Sunday, December 30, 2012

Where Are the Legal Lossless Downloads?

I must have been very nice last year, because Santa brought me a Sonos Connect Wireless HiFi System and Network Attached Storage (NAS) with Wake-on-LAN for Christmas. This particular combination of hardware can mean only one thing: I will spend the waning days of 2012 and the beginning days of 2013 ripping my entire CD collection (which is not small) into lossless files. After poring over audiophile blogs and lurking on discussion forums, I chose FLAC (Free Lossless Audio Codec) as the format for my ripping binge. FLAC has the great virtue of combining openness with losslessness, and it seems to be the coin of the realm for the digital audiophile set. I?ve been using dbPoweramp as my ripper, and it?s all been going very well. Albeit not perfectly. There is the occasional track that for whatever reason?some physical defect in the disc or some blip in the ripping or the encoding?I cannot get FLAC-ed. Last night?s file, as it happens, was Fine Young Cannibals? ?Couldn?t Care More.?? No matter how much I tweaked the ripping and encoding settings, I couldn?t get a proper lossless copy. So I decided to do what any law-abiding music consumer would do in my situation: I searched the Internet far and wide for a paid (i.e., legal) lossless download of the song. I would have bought FLAC or ALAC or anything else lossless. Reader, I searched in vain. I don?t know why this surprised me, knowing what I do about the supply-side causes of digital piracy. But it did. I found more than one adware-bloated torrent for the FLAC version, but I couldn?t find the authorized article in anything but lossy format from Amazon or iTunes. I could, I suppose, just buy a new CD and try my luck again, but that seems a little perverse, given that the whole beauty of the digital download model is track-by-track purchasing. And I already bought the whole CD once.

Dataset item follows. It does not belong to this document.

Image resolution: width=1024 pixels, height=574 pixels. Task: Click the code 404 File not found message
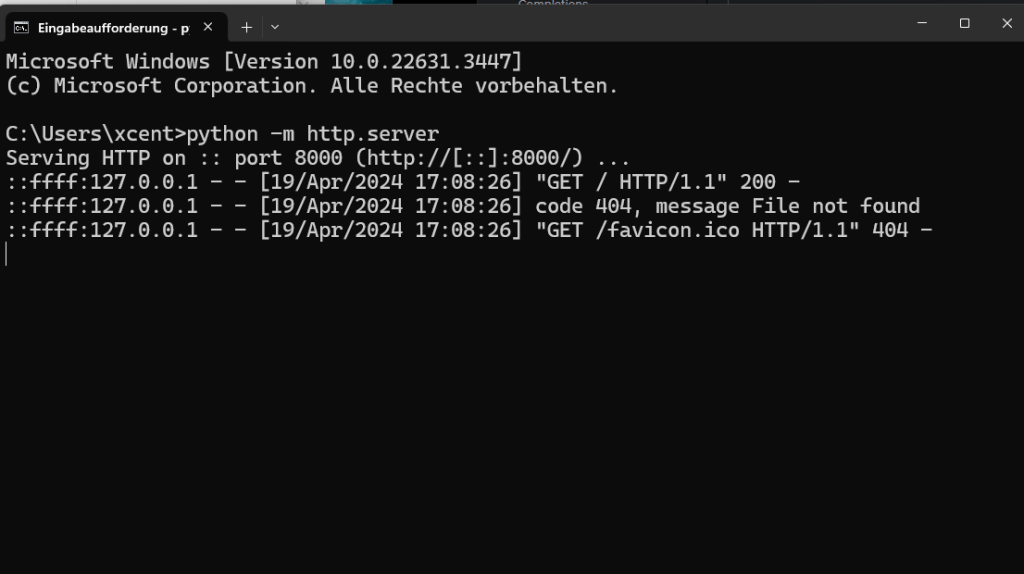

The rationale we get from the Big Four (music labels) for why we shouldn?t pirate music is that reasonably priced legal alternatives are widely available. That?s true if you?re talking about MP3 or some other lossy format. I?d like to know why legal lossless downloads aren?t more widely available, especially as networked storage gets cheaper, bandwidth gets wider, and devices like Sonos make their way into more people?s homes. There are a (very) few sites out there that provide paid lossless downloads. HDTracks is one, but, alas, ?Couldn?t Care More? is not available there. If I can rip music from my CDs and encode it losslessly to stream through my high-quality home stereo speakers, why can?t I buy music from Amazon or iTunes in the form of lossless downloads? ?I?m waiting to see if Neil Young?s Pono project will somehow alter the mass-market music download status quo. Something should. I don?t see myself going back to vinyl, but music lovers should collectively be able to look forward to something finer than MP3.

Source: https://freedom-to-tinker.com/blog/abridy/where-are-the-legal-lossless-downloads/

jason wu jason wu the patriot nick diaz vs carlos condit hall of fame occupy dc ufc 143 fight card

No comments:

Post a Comment

Note: Only a member of this blog may post a comment.